Broadcasting a high volume of information requires a very wide bandwidth, which for analogue television is five to six megahertz. For digital video broadcasting (DVB) ten times the analogue bandwidth or more is necessary. For this reason, data compression techniques are used to reduce the bandwidth so that more than one channel can be transmitted in the space allocated to a single channel for analogue TV.
There are many advantages of digital TV over analogue, such as:
1. Good picture quality
2. Increased number of channels within the same bandwidth
3. Lower transmission power
4. Reduced adjacent-channel interference
Broadcasting of digital TV signals involves digitisation, compression and channel encoding. Let’s go through digitisation and compression mechanisms in detail.
Digitisation
Digitisation is the process of converting the analogue audio and video signals into a series of bits using an analogue-to-digital converter (ADC). Digitising a TV picture means sampling the contents of the picture frame-by-frame and scan-line-by-scan-line. In order to maintain the quality of the picture, there must be at least as many samples per line as there are pixels, with each sample representing one pixel.
Sampling of TV signal
Sampling refers to the process of converting a continuous analogue signal into discrete digital numbers. Typically, an ADC is used to convert voltages into digital numbers. The process may be reversed through a digital-to-analogue converter (DAC).

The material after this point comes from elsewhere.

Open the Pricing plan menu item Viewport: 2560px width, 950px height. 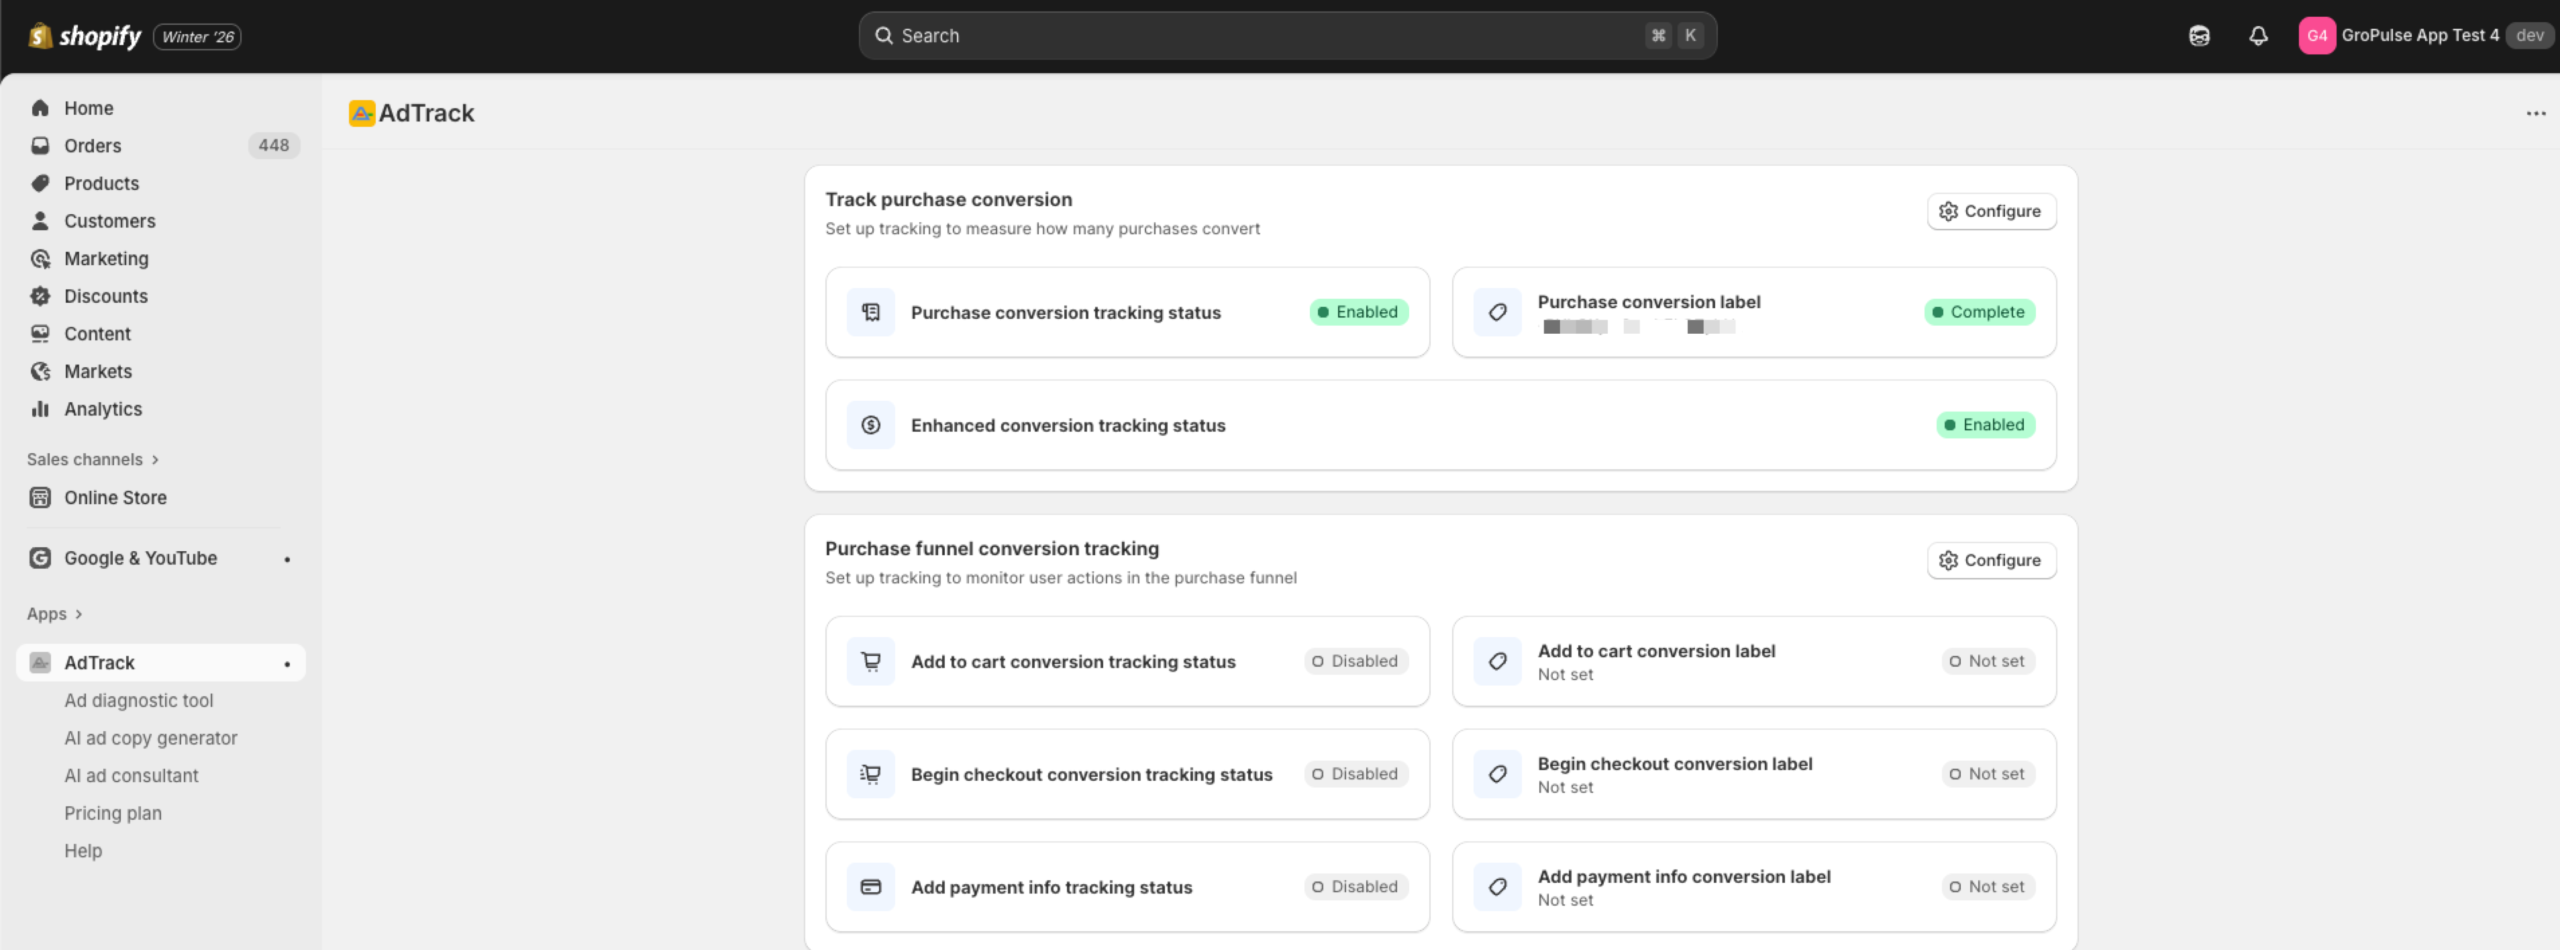click(113, 812)
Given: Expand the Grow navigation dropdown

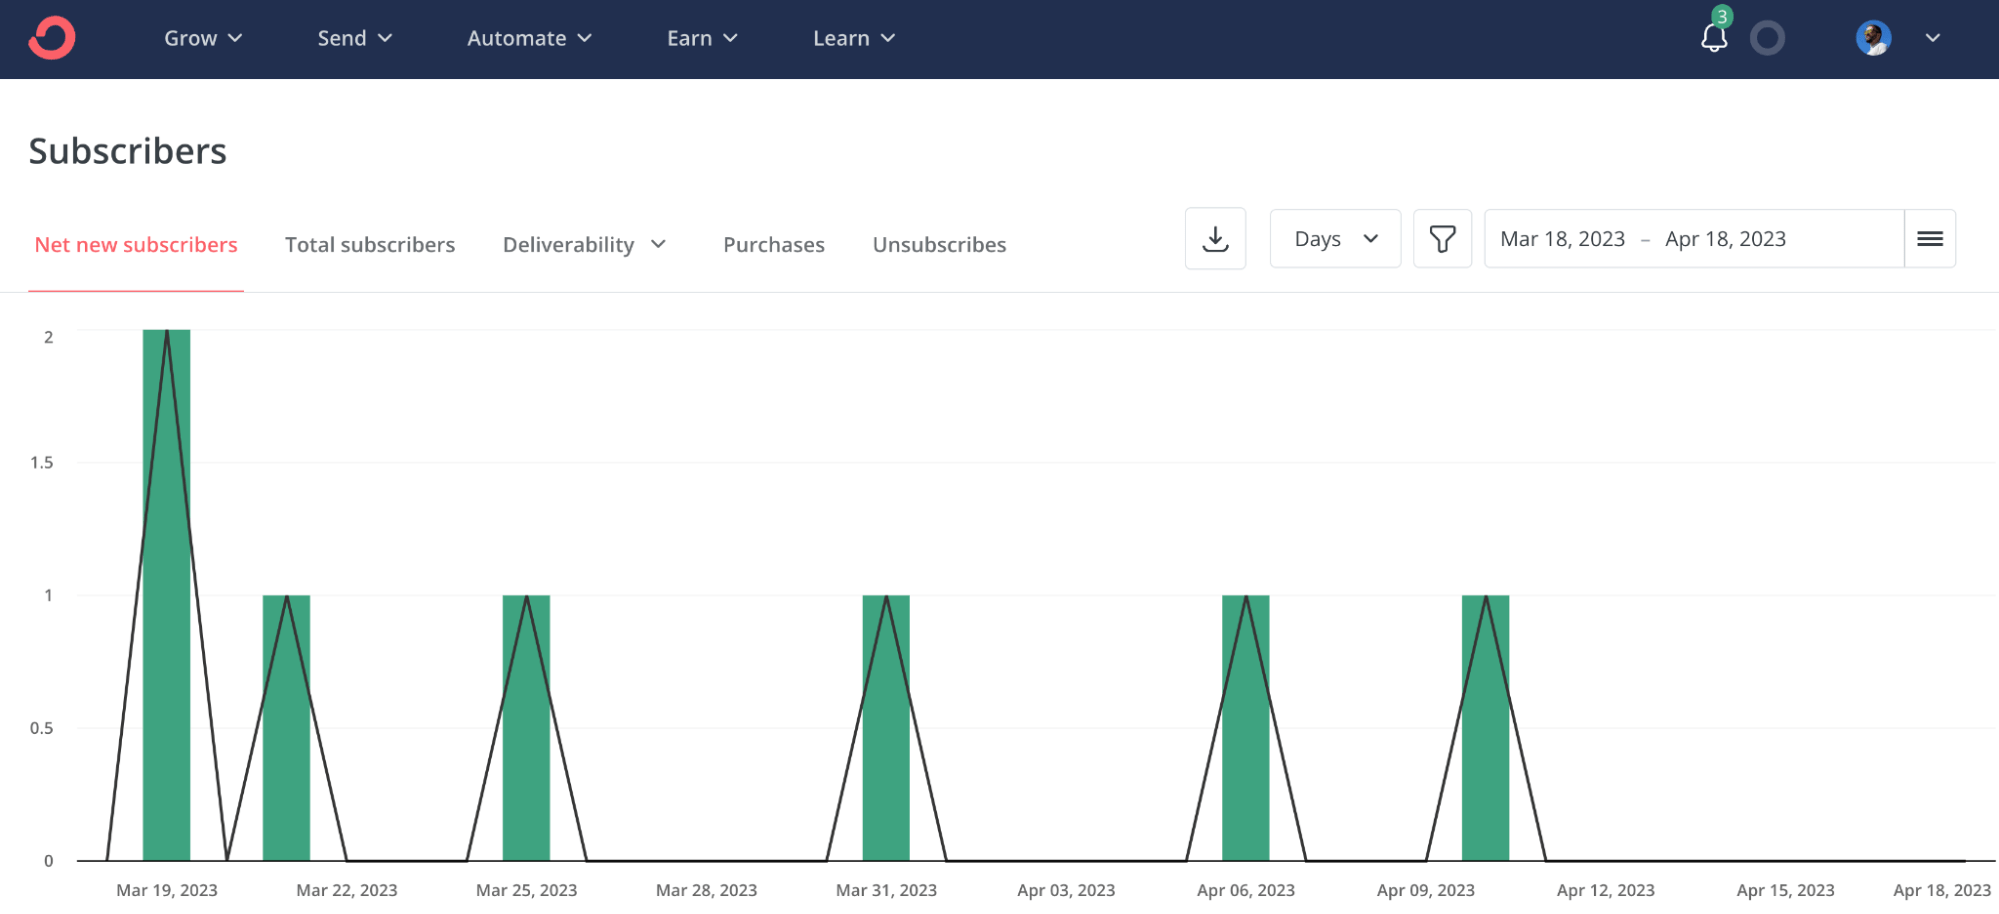Looking at the screenshot, I should [203, 38].
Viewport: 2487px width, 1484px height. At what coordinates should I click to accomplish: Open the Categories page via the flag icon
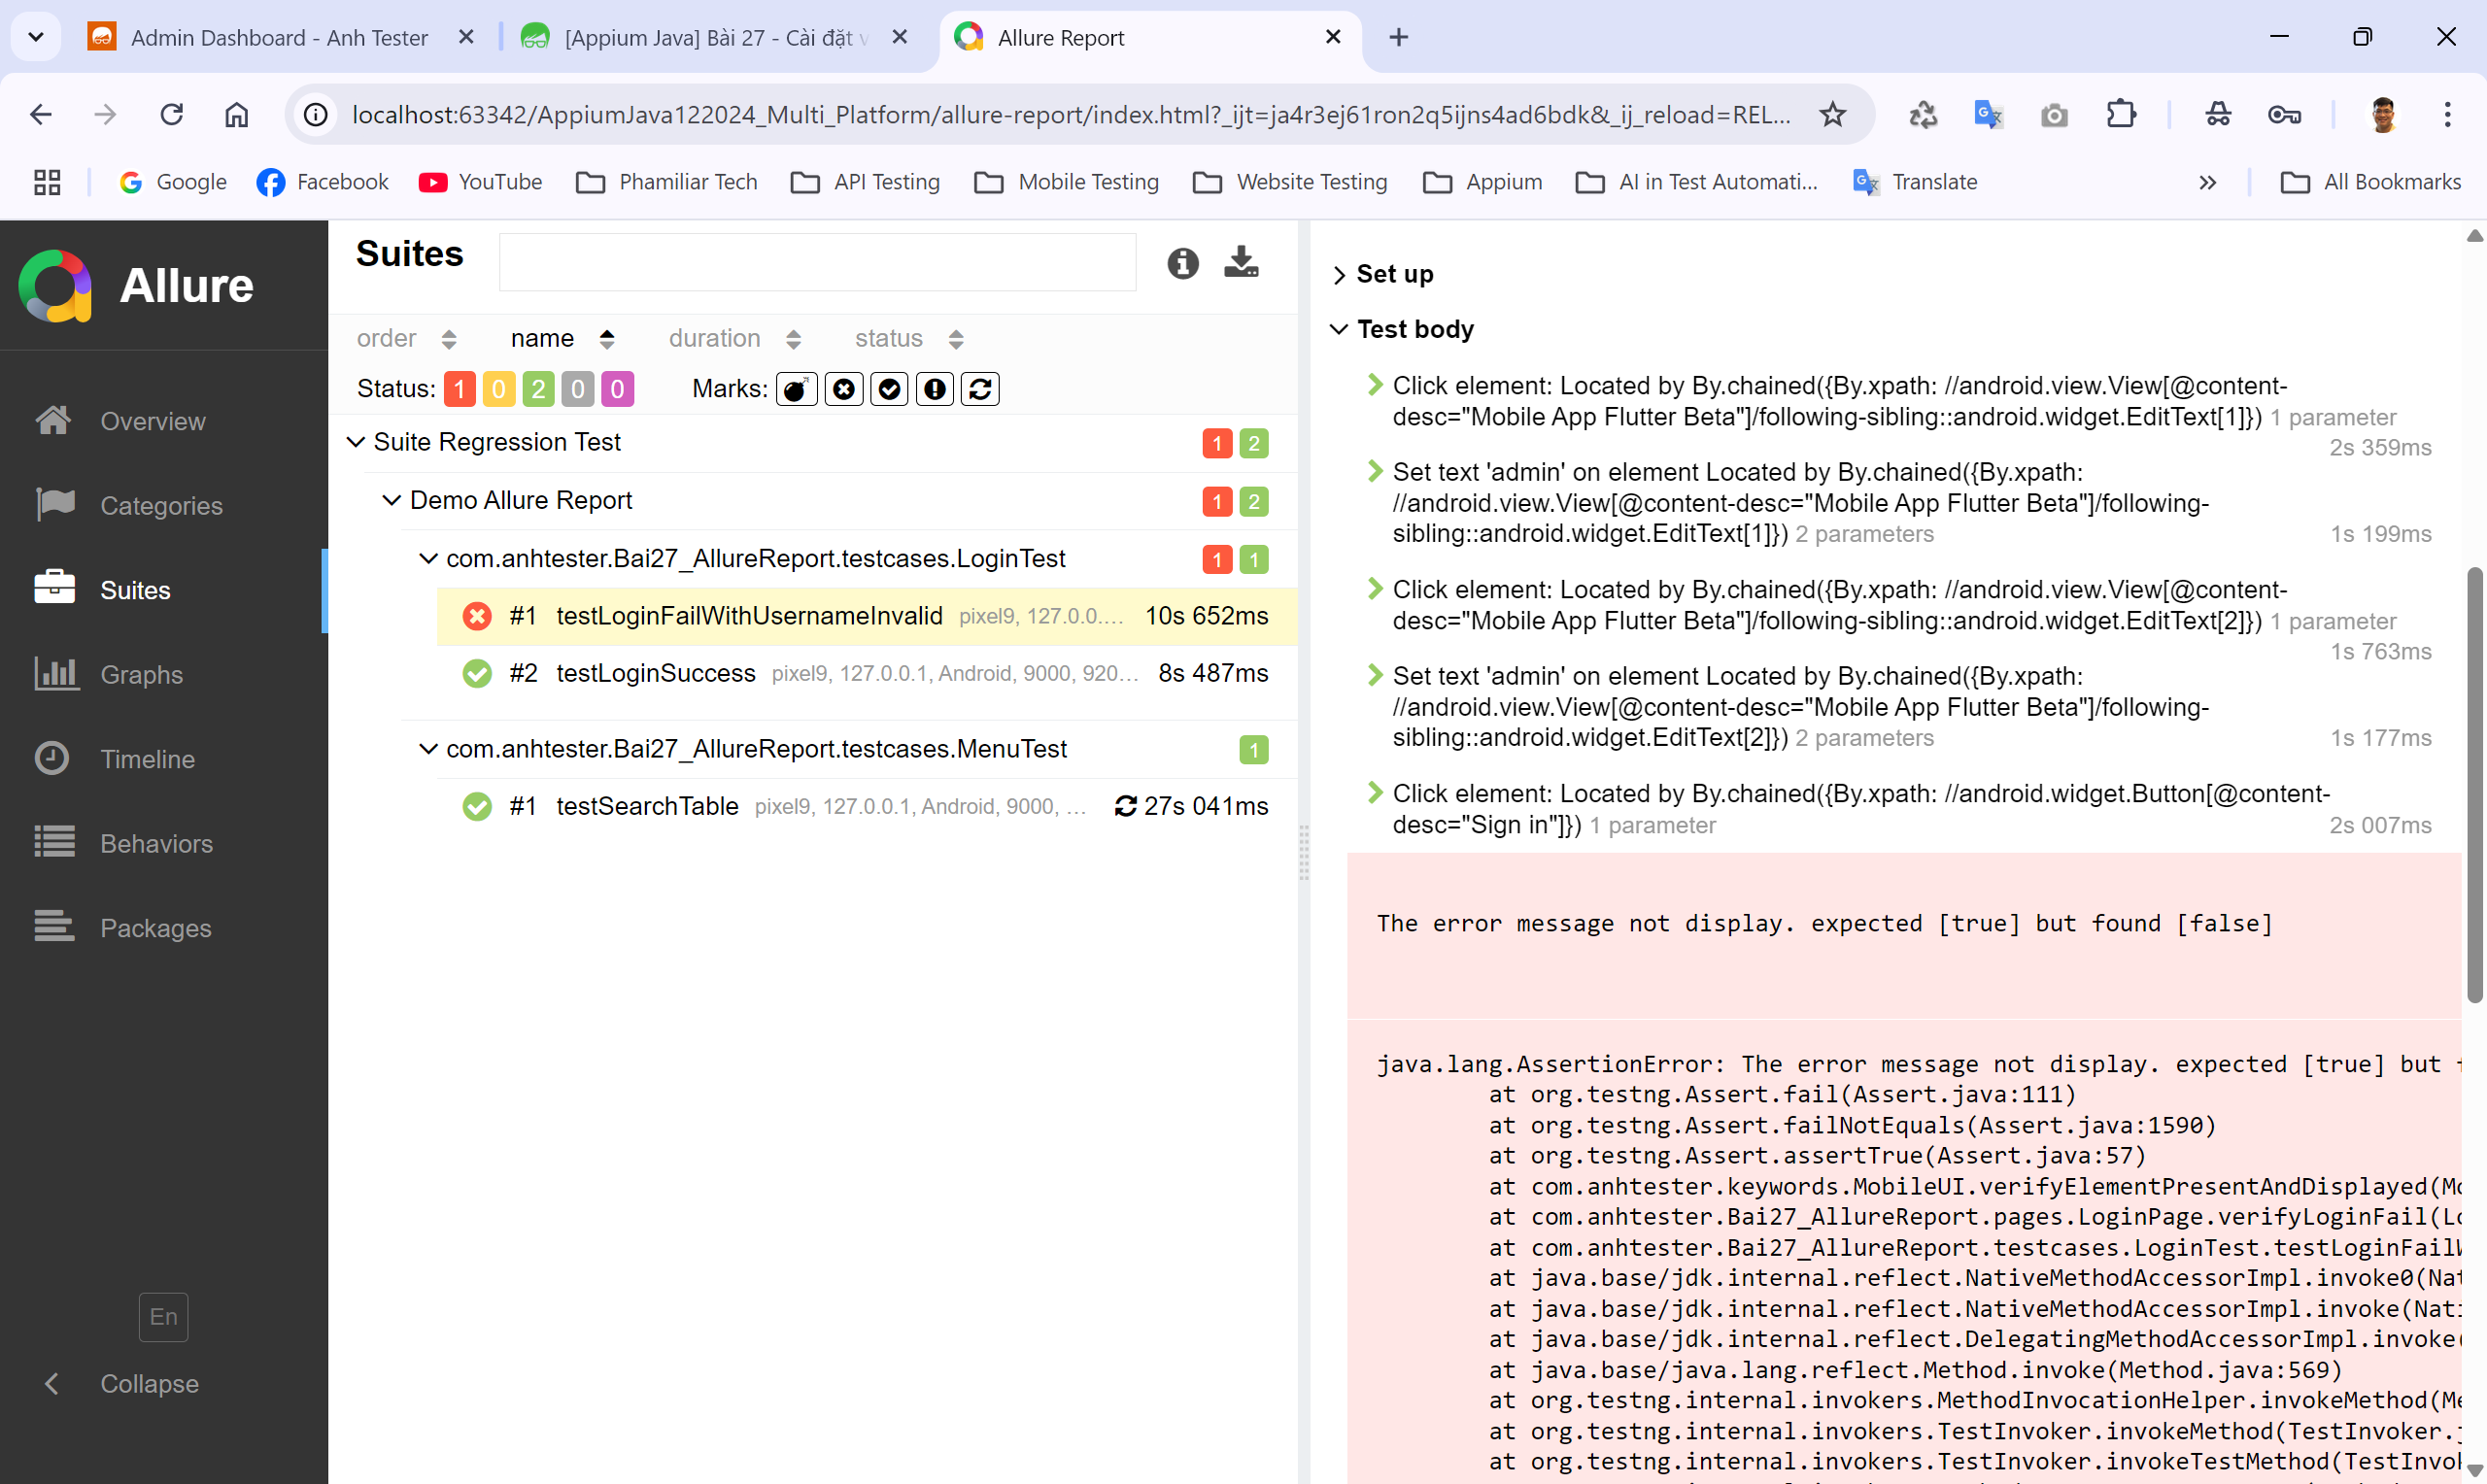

Sampling rate. In order to convert analogue signals (which are continuous in time) into digital representation, these must be sampled at discrete intervals in time. The interval at which the signal is captured is known as the sampling rate of the converter.
If the sampling rate is fast enough, the stored sampled data points may be used to reconstruct the original signal exactly from the discrete data by interpolating the data points. Ultimately, the accuracy of the reconstructed signal is limited by the quantisation error, and is possible only if the sampling rate is higher than twice the highest frequency of the signal. This is the basis for the ‘Shannon-Nyquist Sampling Theorem.’ If the signal is not sampled at baseband, it must be sampled at greater than twice the bandwidth.
A 13.5MHz sampling rate was selected to satisfy this as well as other criteria. One is that the sampling rate must be divisible by line frequency:
13.5 = 864×15.625 for PAL
The number of active pixels per line for PAL is therefore 13.5×52 = 702
Video sampling
Colour TV broadcasting involves transmission of luminance (Y) and two colour-difference signals (R-Y and B-Y). The two colour-difference signals R-Y and B-Y are referred to as CR and CB, respectively.
In DVB, these three components are independently sampled and converted into three digital datastreams before compression, modulation and subsequent transmission. For the luminance signal, which contains the highest video frequencies, the full sampling rate of 13.5 MHz is used. As for chrominance components CR and CB, which contain lower video frequencies, sampling rate of 6.75 MHz is used. It is followed by the multiplexer, where all the three streams are combined into a single stream and a total sampling rate of 13.5 + 6.75 + 6.75 = 27 MHz is obtained.
Sampling structure. During the digitising process, the three parameters of the component video signal are assigned a numeric sampling value. Groups of four video pixels within each of the three components are looked at and samples taken for recording. With a 4:2:2 sampled video signal, all four of the luminance pixels, two R-Y pixels and two B-Y pixels are sampled. This gives a 4:2:2 sampling rate.
With a 4:1:1 signal, all four of the luminance pixels are sampled four times but only one pixel is sampled from each of the R-Y and B-Y. This lower sampling rate of the colour components results in less colour information being recorded, affecting the accuracy and intensity of the colour in the video signal.
4:1:1 may not be used when doing chroma-keying, graphics and other compositing functions, as all of these functions require strong colours to be present in the video signal. The advantage of 4:1:1 sampling is that you can record twice as much information as 4:2:2 on the same area of video tape, thus providing twice as much recording/playback time within a given tape length. And, of course, the circuitry within the equipment is less expensive for a manufacturer to produce.